*** Opening of DATASET EXTRACT ***

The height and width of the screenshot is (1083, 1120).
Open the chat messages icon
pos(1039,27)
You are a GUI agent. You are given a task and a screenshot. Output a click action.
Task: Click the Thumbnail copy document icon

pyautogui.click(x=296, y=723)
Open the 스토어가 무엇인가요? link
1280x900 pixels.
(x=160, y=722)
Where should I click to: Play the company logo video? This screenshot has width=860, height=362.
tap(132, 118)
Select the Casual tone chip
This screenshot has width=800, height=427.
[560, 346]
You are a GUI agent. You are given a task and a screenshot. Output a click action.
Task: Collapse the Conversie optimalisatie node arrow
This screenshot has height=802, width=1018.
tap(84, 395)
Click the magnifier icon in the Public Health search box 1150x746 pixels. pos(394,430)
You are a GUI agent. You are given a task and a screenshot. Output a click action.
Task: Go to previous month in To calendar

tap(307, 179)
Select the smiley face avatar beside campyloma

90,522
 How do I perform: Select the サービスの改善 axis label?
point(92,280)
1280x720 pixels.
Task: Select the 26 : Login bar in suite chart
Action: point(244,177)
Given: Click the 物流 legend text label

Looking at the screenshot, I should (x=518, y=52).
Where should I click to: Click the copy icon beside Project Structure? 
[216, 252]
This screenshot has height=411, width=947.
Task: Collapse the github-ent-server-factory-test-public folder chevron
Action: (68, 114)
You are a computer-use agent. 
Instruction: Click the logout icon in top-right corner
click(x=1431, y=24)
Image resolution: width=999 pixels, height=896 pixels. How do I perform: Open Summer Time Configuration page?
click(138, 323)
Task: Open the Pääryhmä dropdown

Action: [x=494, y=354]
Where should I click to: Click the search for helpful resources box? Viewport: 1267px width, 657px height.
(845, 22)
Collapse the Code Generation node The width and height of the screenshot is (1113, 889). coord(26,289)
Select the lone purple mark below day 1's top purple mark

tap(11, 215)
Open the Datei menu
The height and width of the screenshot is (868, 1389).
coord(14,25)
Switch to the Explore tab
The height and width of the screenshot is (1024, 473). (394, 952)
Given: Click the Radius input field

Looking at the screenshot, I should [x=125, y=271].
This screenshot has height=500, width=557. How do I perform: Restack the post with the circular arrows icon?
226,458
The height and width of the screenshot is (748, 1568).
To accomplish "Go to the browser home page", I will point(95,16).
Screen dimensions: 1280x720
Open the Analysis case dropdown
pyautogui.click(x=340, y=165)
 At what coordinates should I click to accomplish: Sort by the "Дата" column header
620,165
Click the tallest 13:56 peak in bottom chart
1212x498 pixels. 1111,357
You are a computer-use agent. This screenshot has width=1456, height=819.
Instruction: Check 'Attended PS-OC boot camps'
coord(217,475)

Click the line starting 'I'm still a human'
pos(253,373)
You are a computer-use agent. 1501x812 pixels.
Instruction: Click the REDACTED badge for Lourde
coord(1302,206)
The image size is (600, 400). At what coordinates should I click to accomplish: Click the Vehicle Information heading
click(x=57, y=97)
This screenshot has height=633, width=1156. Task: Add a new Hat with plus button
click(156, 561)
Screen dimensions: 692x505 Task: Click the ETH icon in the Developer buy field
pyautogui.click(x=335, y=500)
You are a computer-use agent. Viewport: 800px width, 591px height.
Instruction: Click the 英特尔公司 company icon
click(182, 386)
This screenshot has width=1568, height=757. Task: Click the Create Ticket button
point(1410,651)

*** Close of DATASET EXTRACT ***

Looking at the records above, work out how many lines include the string "computer". Give the number and nothing else.

4